**資料への問い**.
a – 尊厳死についての文章で、時代の風潮によって「それが当たり前だ」と信じられていた例として挙げられているものをすべて書き出せ。
b – 尊厳死についての文章によると、アメリカで実行された尊厳死に理解を示している人間はどれくらいの割合か。
c – 尊厳死についての文章から、「愛するあなたを殺す僕の手」から「うものは誰にでもあるだろう。」までを一字一句変えずに出力せよ。

**対象の文章**.
愛するあなたを殺す僕の手

アメリカで尊厳死、というものが実行された。調査によると50%以上の人間がその状況に理解を示しているという。日本でも医者が回復見込みのない患者を殺す話がある。回復の見込みがない、とはいえ、その決断は、簡単にはできないだろう。いつか、この死に方が、万人に受け入れられる日がくるだろうか。いつか、エンドジョイが実装される日がくるだろうか。
なんらかの原因で植物状態となり、他人との意思疎通が出来なくなる可能性はある。そうなったときに、殺して欲しいと本人は思うだろうか。冷静なときの人格ならばそう判断するだろうが、弱っているときの人格もそう判断するかどうかは、ちょっと疑問だ。怖い夢を見たときのように、そういう弱い人格というものは誰にでもあるだろう。
今の、文化で言えば、50%の人間が理解を示してくれる、というだけだ。アメリカではなく、日本だったらどうだろうか。中国だったら?ヨーロッパでは?また10年前だったら?10年後だったらどうだろう?僕らはそれを受け入れられるだろうか。その判断に理解が示せるだろうか?カミカゼ特攻隊のように、魔女狩りのように、奴隷社会のように、時代の風潮で「それが当たり前だ」と信じられている時代がある。それを超えた判断を人間ができるだろうか?

保存済みデータ

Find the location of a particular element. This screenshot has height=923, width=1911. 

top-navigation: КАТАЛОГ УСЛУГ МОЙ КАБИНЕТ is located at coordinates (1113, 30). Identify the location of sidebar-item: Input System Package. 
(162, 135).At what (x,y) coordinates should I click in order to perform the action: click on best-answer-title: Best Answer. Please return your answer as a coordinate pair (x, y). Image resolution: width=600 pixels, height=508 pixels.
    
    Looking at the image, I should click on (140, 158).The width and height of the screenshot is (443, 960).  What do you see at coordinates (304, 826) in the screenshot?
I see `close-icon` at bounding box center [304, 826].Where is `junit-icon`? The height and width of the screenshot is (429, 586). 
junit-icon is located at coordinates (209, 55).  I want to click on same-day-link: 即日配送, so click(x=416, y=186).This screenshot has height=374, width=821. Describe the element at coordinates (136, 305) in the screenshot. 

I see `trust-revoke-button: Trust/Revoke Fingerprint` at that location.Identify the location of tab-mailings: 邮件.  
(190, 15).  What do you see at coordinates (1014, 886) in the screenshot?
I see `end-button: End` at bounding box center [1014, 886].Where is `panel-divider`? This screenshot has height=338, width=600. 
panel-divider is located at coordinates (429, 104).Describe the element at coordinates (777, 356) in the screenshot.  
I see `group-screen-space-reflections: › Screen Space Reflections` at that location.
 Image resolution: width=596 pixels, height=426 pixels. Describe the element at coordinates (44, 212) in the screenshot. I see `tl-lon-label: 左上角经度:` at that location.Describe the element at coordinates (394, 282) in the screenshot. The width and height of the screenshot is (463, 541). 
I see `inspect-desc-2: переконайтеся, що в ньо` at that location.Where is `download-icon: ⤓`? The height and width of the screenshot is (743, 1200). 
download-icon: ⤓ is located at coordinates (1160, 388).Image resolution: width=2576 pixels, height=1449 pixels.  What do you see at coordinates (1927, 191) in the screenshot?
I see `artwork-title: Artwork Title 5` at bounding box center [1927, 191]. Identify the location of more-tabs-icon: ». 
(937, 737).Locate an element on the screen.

**解答**.
a – カミカゼ特攻隊、魔女狩り、奴隷社会

b – 調査によると50%以上の人間が理解を示している。

c –
愛するあなたを殺す僕の手

アメリカで尊厳死、というものが実行された。調査によると50%以上の人間がその状況に理解を示しているという。日本でも医者が回復見込みのない患者を殺す話がある。回復の見込みがない、とはいえ、その決断は、簡単にはできないだろう。いつか、この死に方が、万人に受け入れられる日がくるだろうか。いつか、エンドジョイが実装される日がくるだろうか。
なんらかの原因で植物状態となり、他人との意思疎通が出来なくなる可能性はある。そうなったときに、殺して欲しいと本人は思うだろうか。冷静なときの人格ならばそう判断するだろうが、弱っているときの人格もそう判断するかどうかは、ちょっと疑問だ。怖い夢を見たときのように、そういう弱い人格というものは誰にでもあるだろう。